··· EXTRACTED DATA ···
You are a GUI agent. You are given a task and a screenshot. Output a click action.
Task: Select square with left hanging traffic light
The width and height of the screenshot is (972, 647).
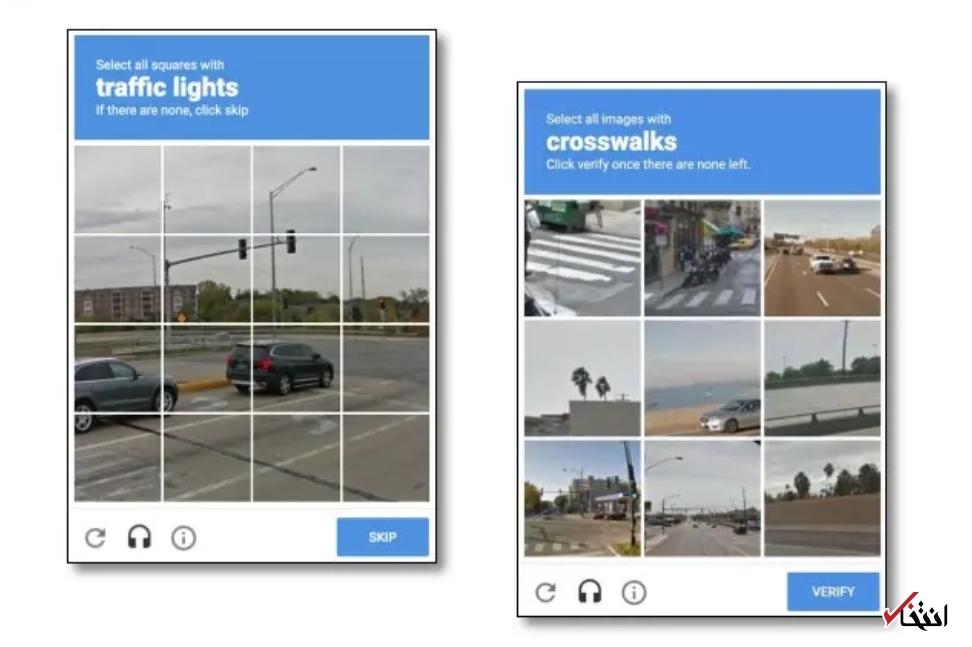pos(207,279)
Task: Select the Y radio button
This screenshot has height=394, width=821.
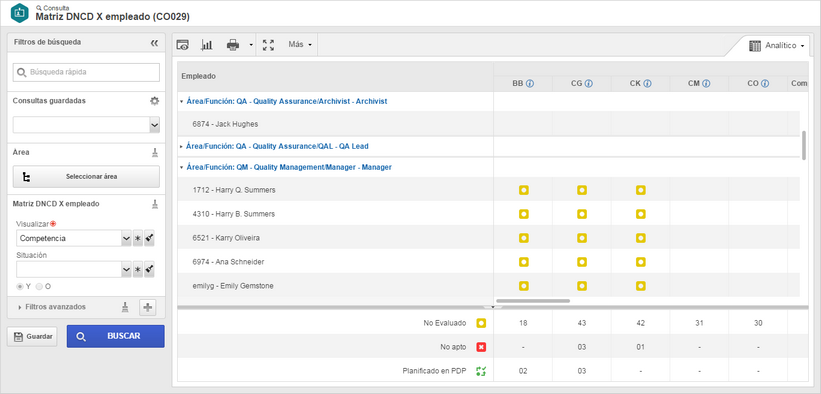Action: coord(20,287)
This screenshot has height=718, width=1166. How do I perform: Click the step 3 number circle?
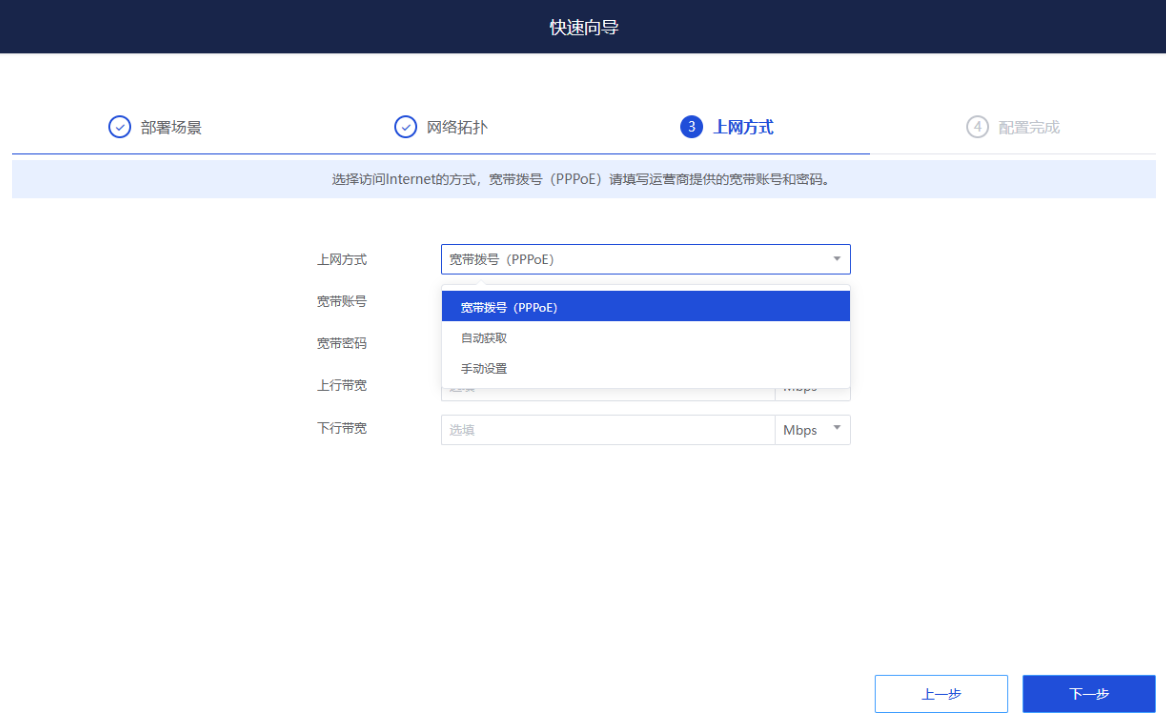click(691, 127)
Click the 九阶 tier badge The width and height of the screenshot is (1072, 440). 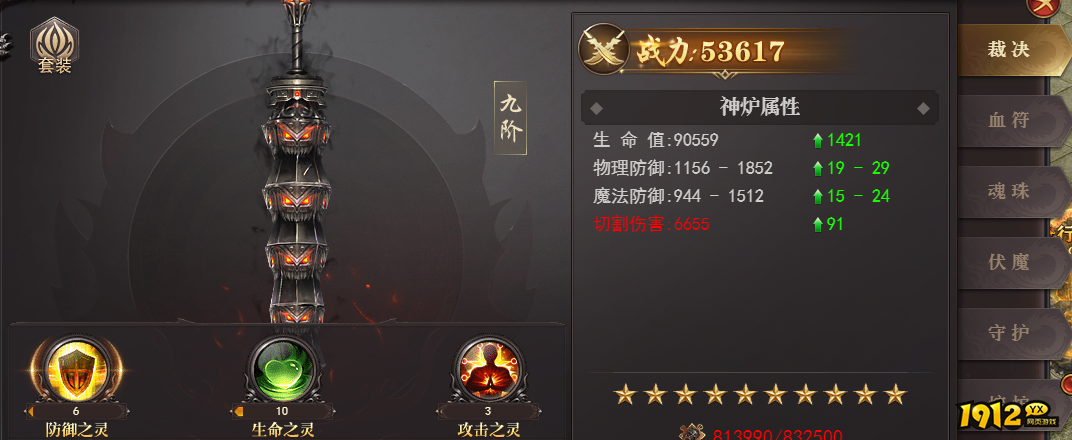click(510, 118)
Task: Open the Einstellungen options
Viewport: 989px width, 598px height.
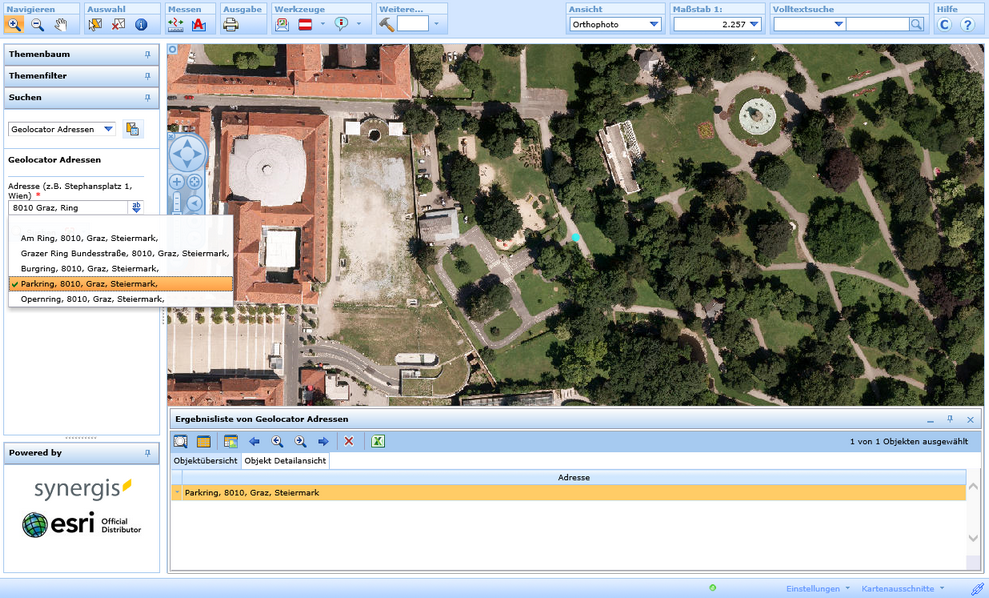Action: pos(814,589)
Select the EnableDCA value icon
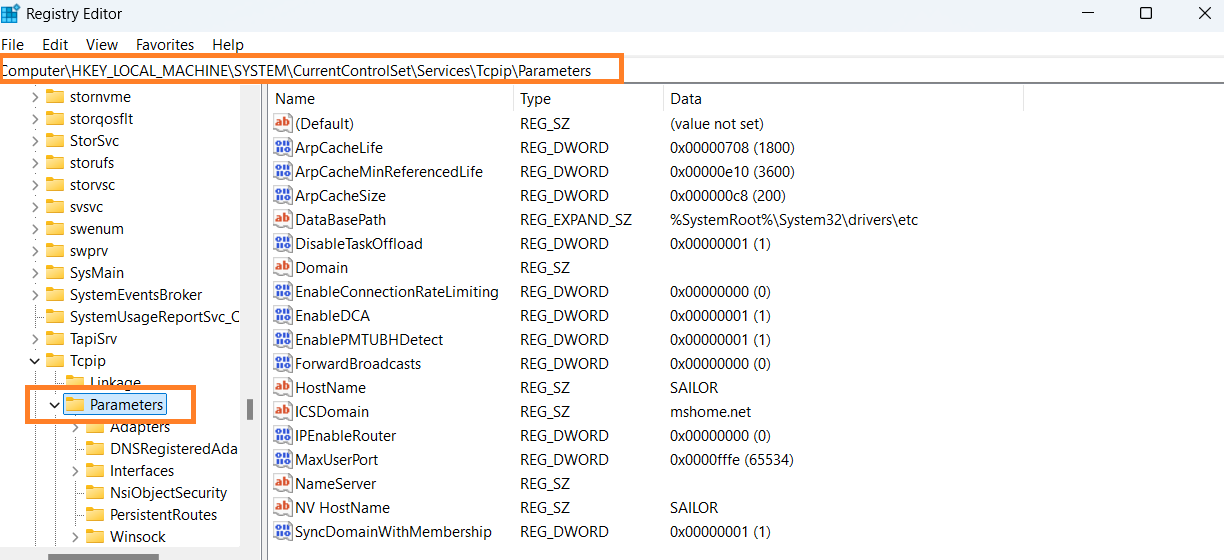The image size is (1224, 560). tap(283, 316)
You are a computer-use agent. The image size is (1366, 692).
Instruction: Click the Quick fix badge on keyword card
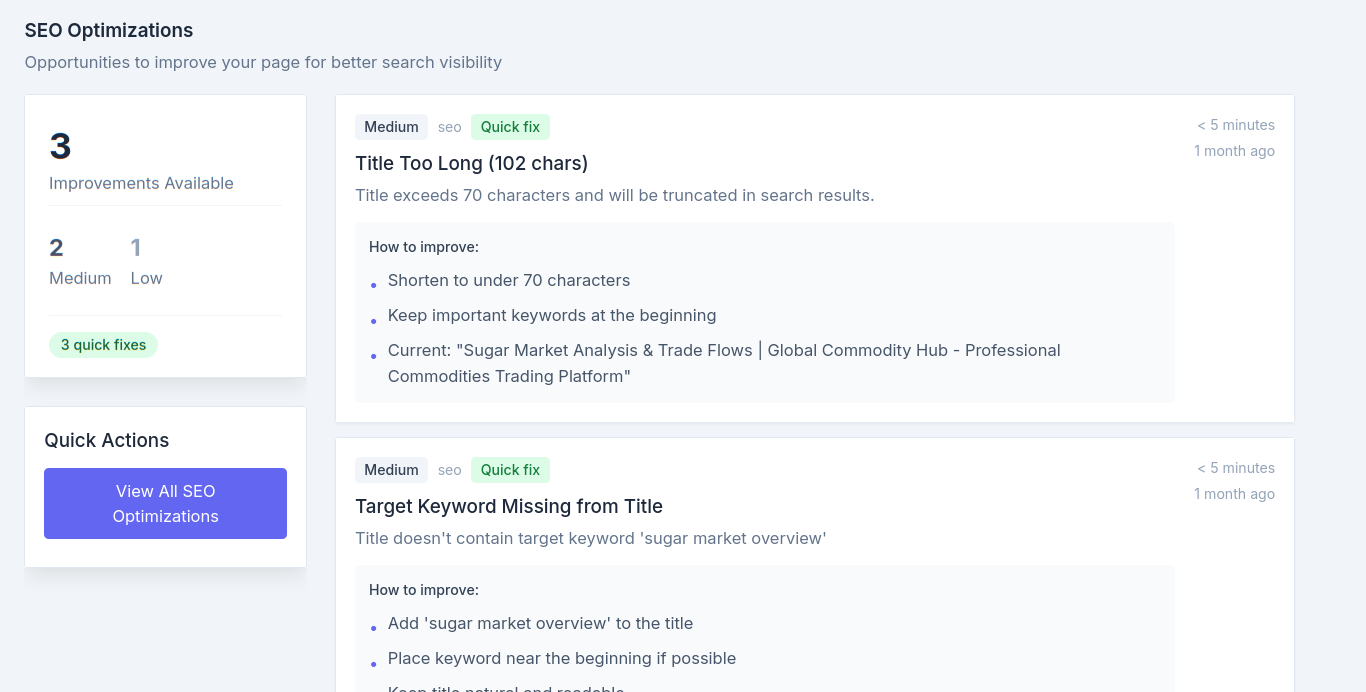coord(510,470)
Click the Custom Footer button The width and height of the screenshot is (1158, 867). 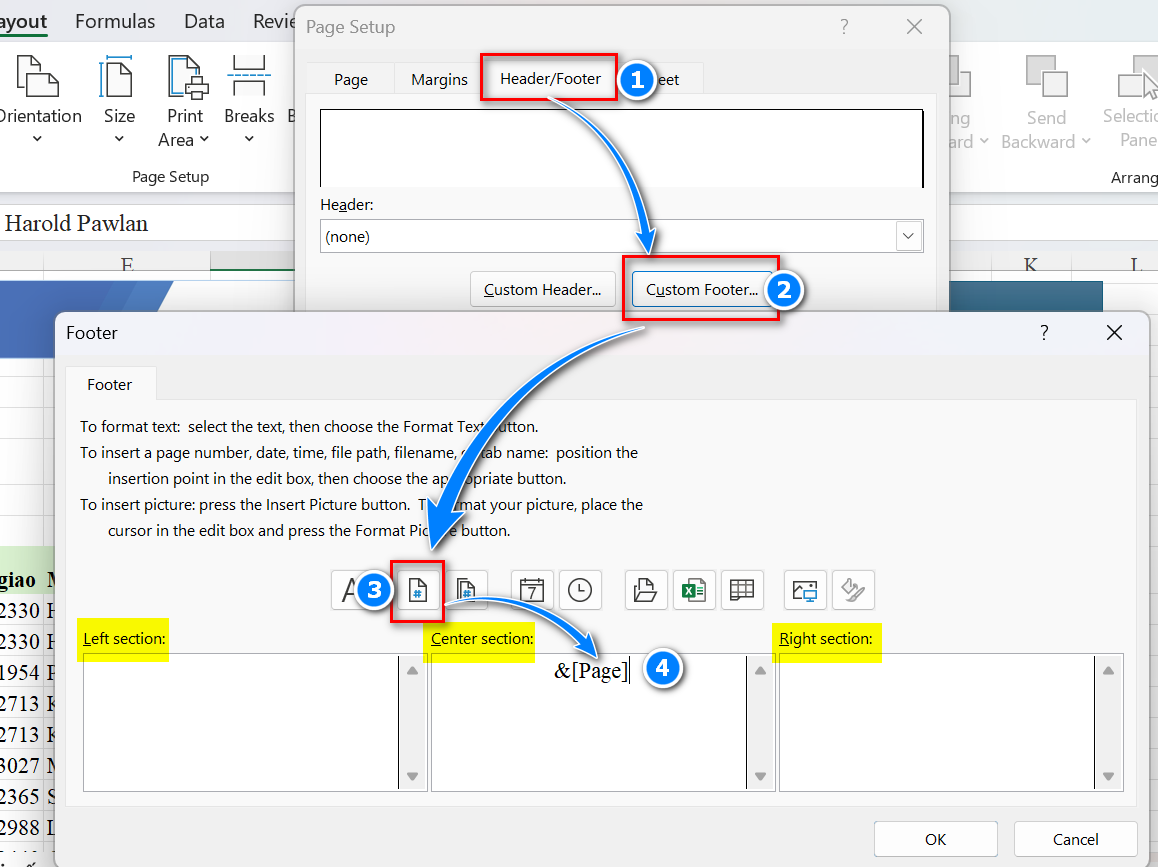pyautogui.click(x=701, y=290)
···
TASK PROMPT ▸ Check each line of the entries above for the word "agent". List the ones that have it.

TASK ANSWER ▸
You are a GUI agent. You are given a task and a screenshot. Output a click action.
You are a computer-use agent. The image size is (1366, 692).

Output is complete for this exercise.